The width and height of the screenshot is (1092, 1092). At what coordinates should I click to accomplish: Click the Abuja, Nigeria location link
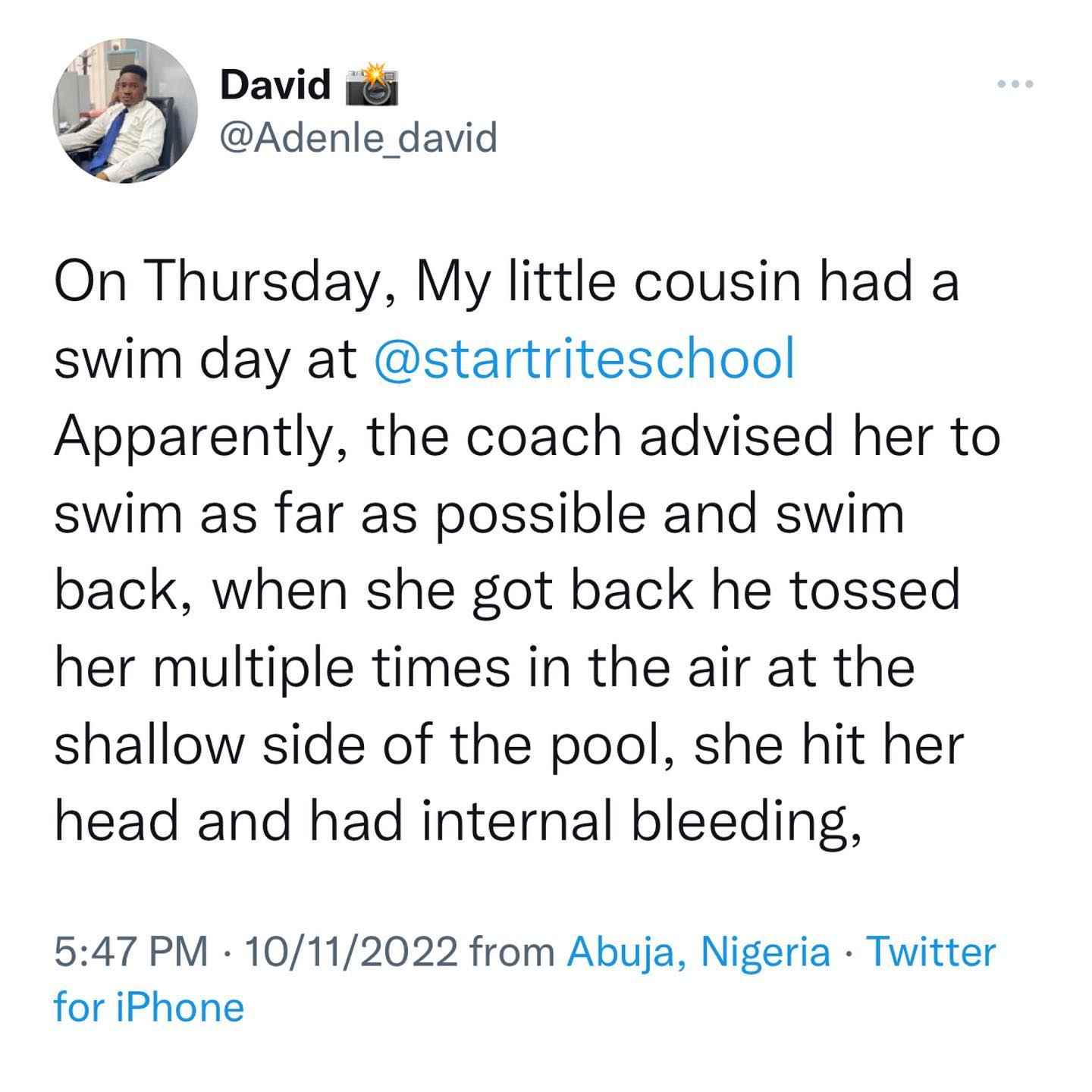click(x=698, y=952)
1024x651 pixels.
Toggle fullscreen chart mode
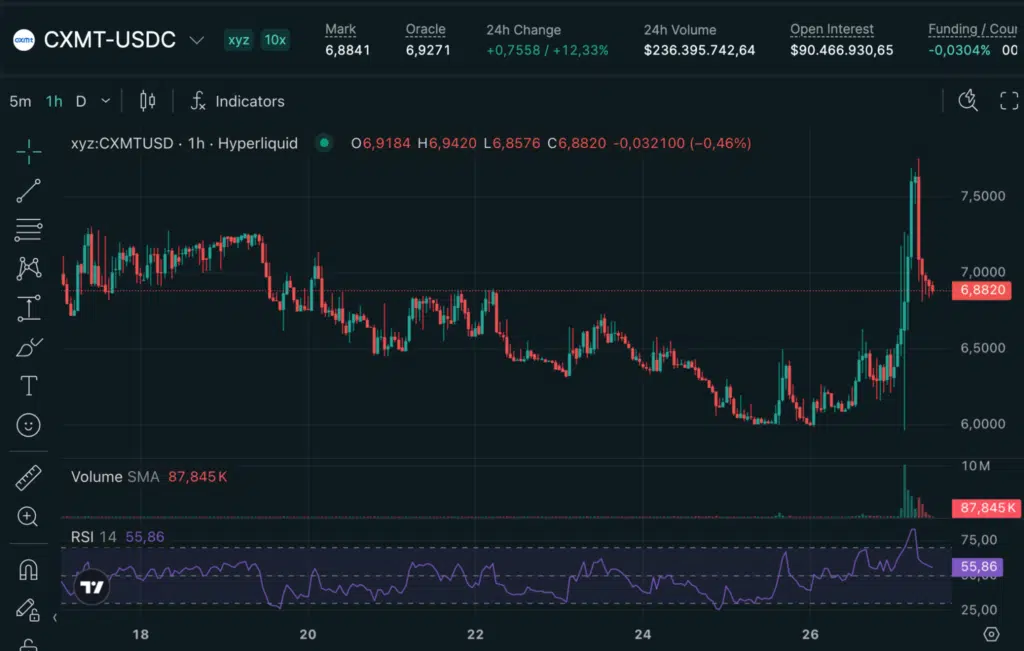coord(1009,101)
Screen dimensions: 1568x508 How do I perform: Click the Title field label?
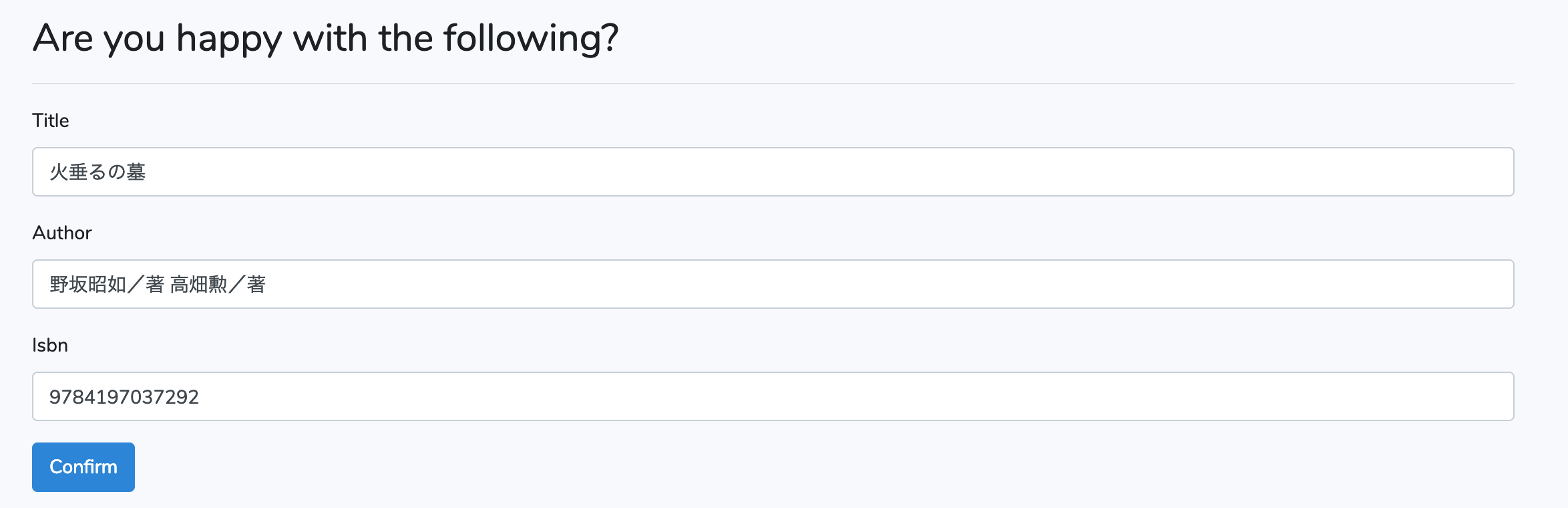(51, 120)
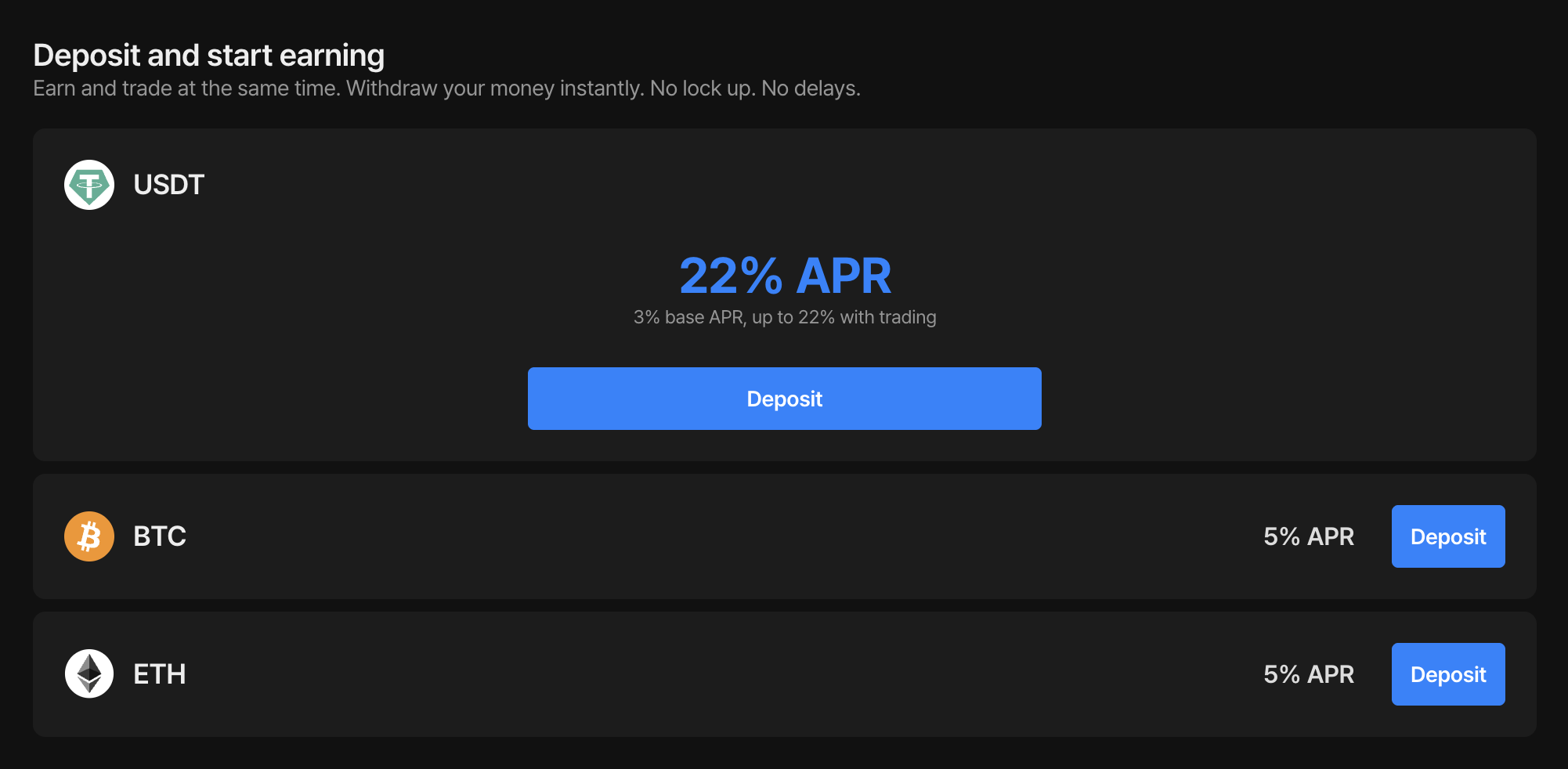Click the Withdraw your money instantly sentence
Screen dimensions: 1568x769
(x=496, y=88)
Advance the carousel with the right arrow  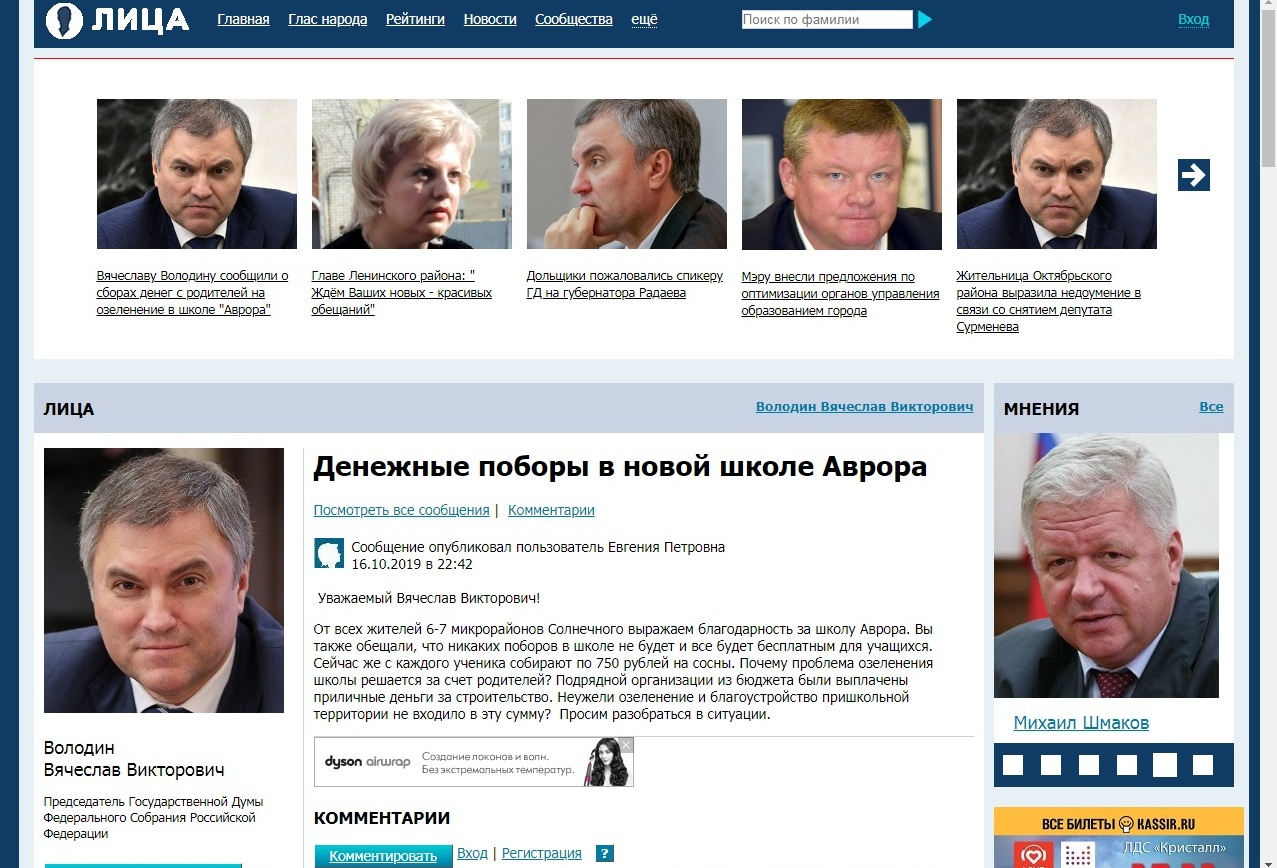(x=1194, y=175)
○ ○ ○ ○ ○
**Task to complete**
Reproduce the rows from the start through the line containing "coord(1009,101)", keeping every request and adding 65 to each coordinate in the answers. Leave out the pictures.

**Finished exercise**
The width and height of the screenshot is (1092, 1092). At what coordinates should I click to accomplish: Click the Abuja, Nigeria location link
click(x=763, y=1017)
1024x651 pixels.
Toggle fullscreen chart mode
coord(1074,166)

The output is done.